Sudden Inflammation of Gall Bladder

Acute cholecystitis is the acute bacterial inflammation of the gall bladder with or without stone. The typical victim is the fatty, fertile female in the age group of 40 – 50 years.

Types

Calculous obstructive cholecystitis – It is the commonest variety.

Acalculous non-obstructive cholecystitis – It is the uncommon variety, seen in patients who recover from head injury, burns, major surgery, diabetic patients, etc.

Gallstones induce chemical inflammation of the gall bladder wall, usually by obstruction of the cystic duct by a stone impacted in the Hartmann’s pouch.

Clinical Manifestations

There is sudden onset of severe upper quadrant pain radiating to epigastrium, back or shoulders.

As the condition develops further, the pain becomes duller and more localized followed by the onset of nausea, retching and then vomiting.

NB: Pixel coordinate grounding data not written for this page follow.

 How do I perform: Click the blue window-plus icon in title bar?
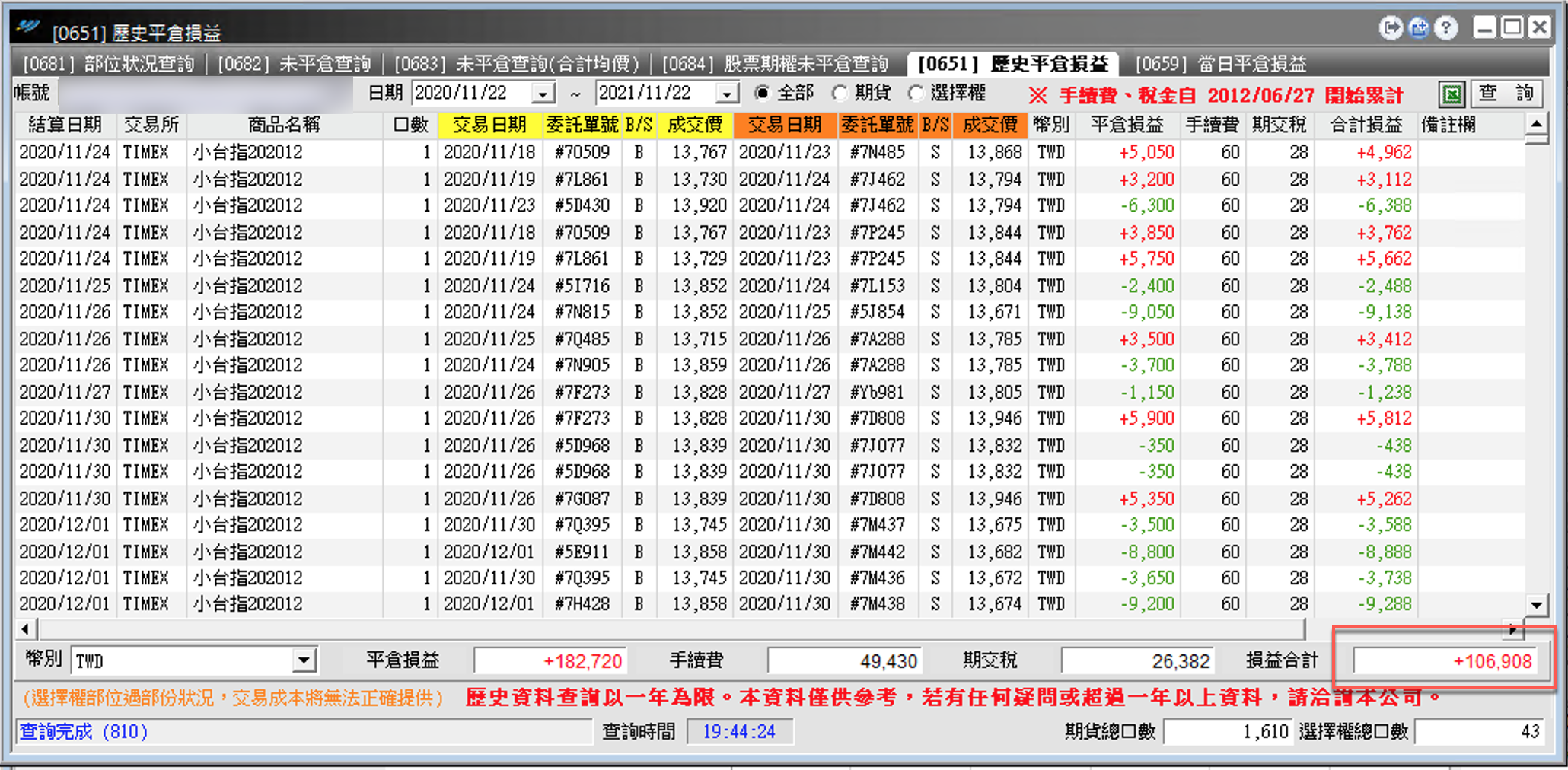1418,29
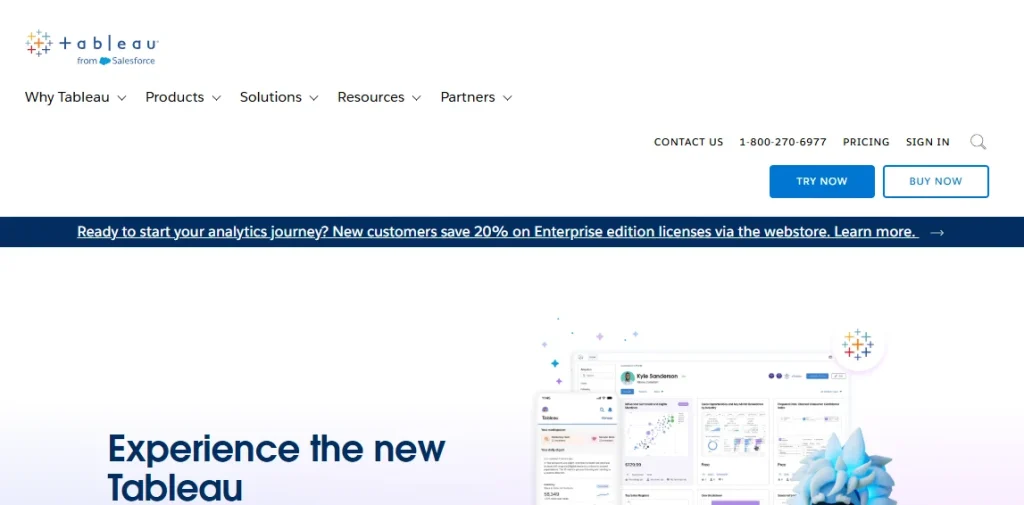Open the CONTACT US link
Viewport: 1024px width, 505px height.
coord(688,142)
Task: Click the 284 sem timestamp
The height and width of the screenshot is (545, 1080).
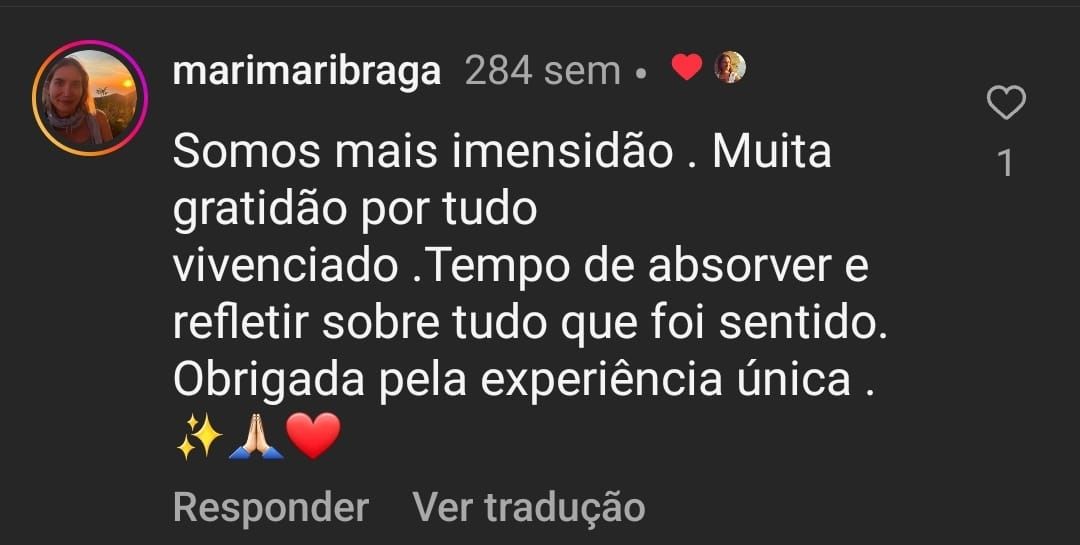Action: pyautogui.click(x=543, y=71)
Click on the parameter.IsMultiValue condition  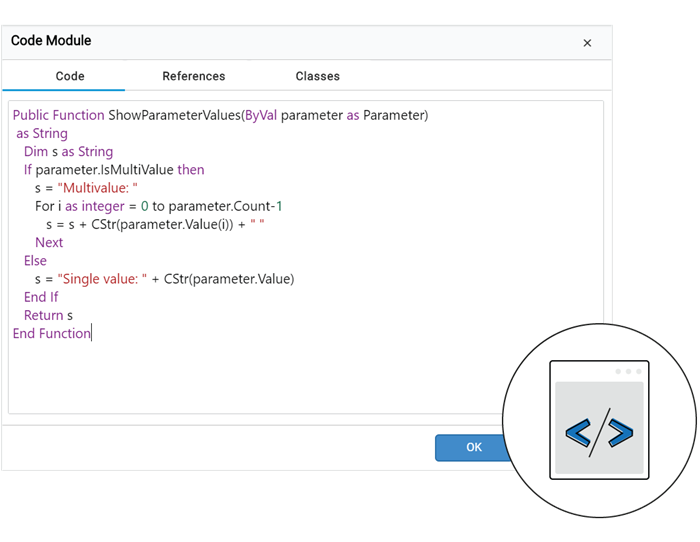(x=104, y=170)
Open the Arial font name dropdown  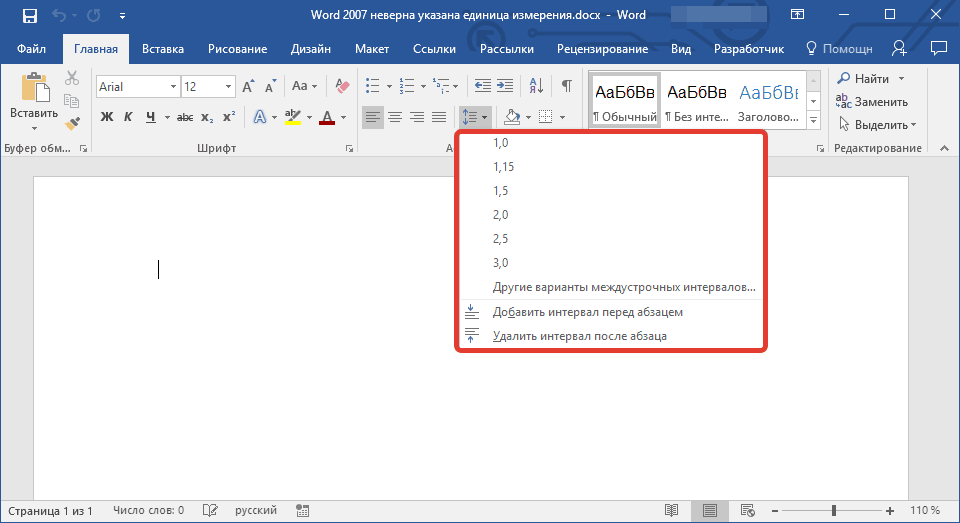(173, 86)
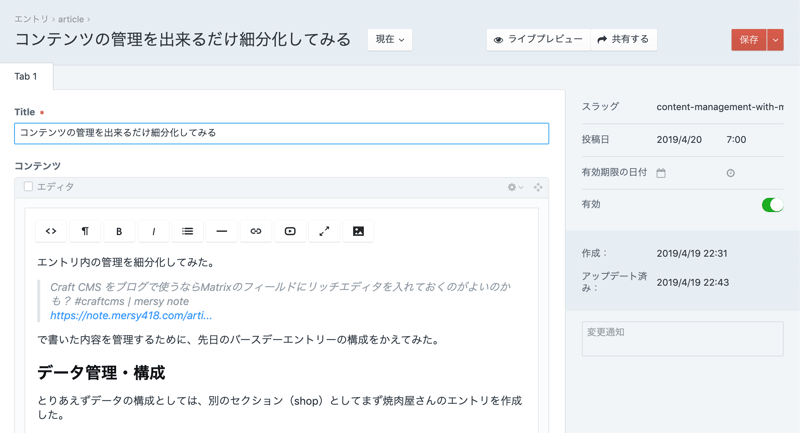
Task: Expand the save options arrow
Action: point(776,40)
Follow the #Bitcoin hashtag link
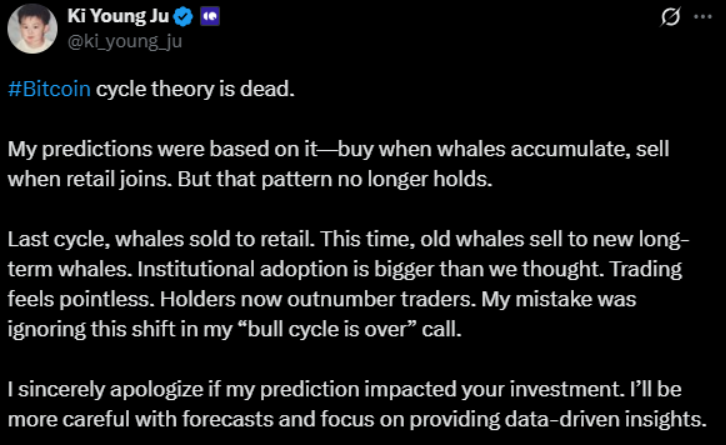This screenshot has height=445, width=726. (x=49, y=89)
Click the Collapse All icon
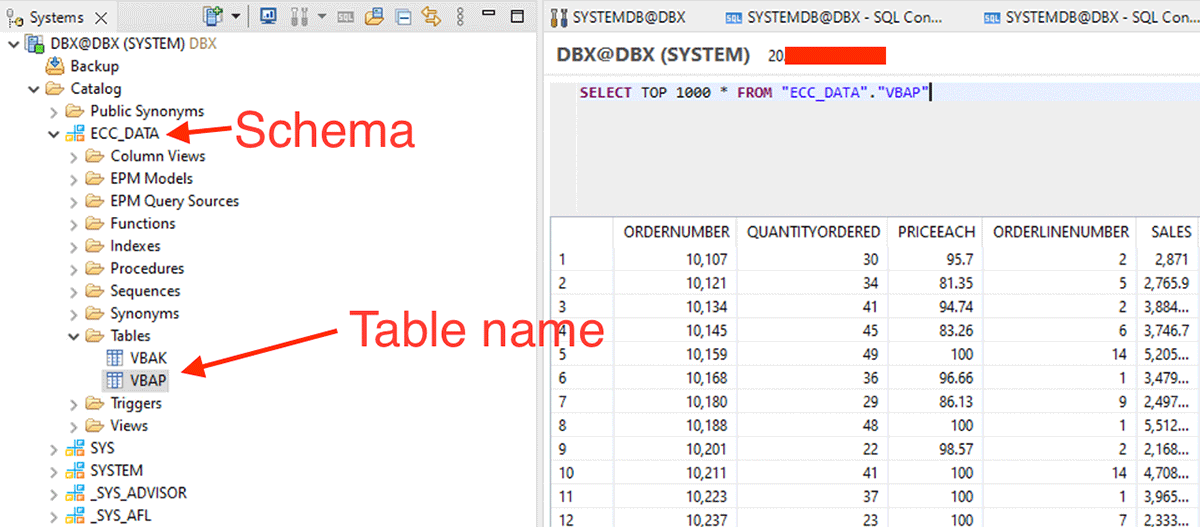1200x527 pixels. coord(403,16)
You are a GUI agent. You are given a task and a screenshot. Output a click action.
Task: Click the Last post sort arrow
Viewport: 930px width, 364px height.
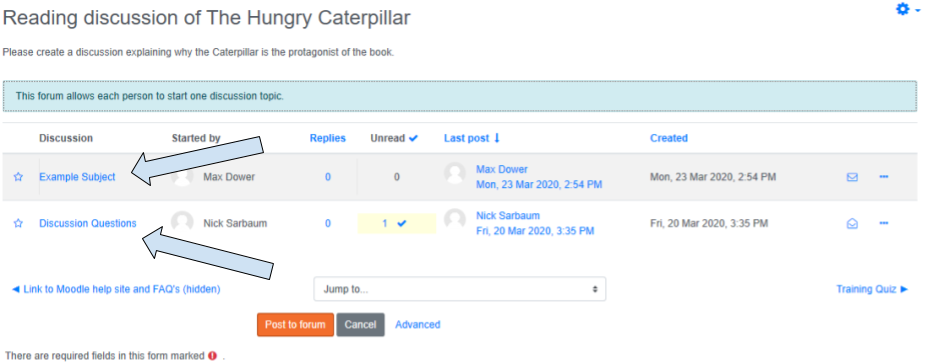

Persistent vomiting suggests a bile duct stone.

The temperature rises and the pulse rate increases with the onset of the infection. With pain and rigor, jaundice also develops.

Lab Investigations

Total white blood count (WBC) is always raised with increased bilirubin in the liver function test (LFT).

Plain x-ray abdomen in the erect position finds out the gall stones. In emergency cases, ultrasound may also be performed to demonstrate gall stones or biliary sludge.

HIDA (Hepatic imino diacetic acid) scan is useful in case of acalculous cholecystitis.

Treatment

Treatment is usually conservative with hospitalization of the patient. Elective cholecystectomy (removal of gall bladder) is done after 6 weeks of broad spectrum antibiotics. In emergency cases, early cholecystectomy may also be performed.

Complications

These include mucocele or empyema of gall bladder, perforation, gall stone ileus or fall stone fistula. Inflammation followed by extensive ulcerations of gall bladder may result in perforation of the gall bladder with biliary peritonitis.

Complete obstruction of gall bladder leads to mucocele or pyocele (high grade fever and chills and rigor especially in diabetics leading to septicemia). Gangrene of the gall bladder occurs if the blood vessels get thrombosed.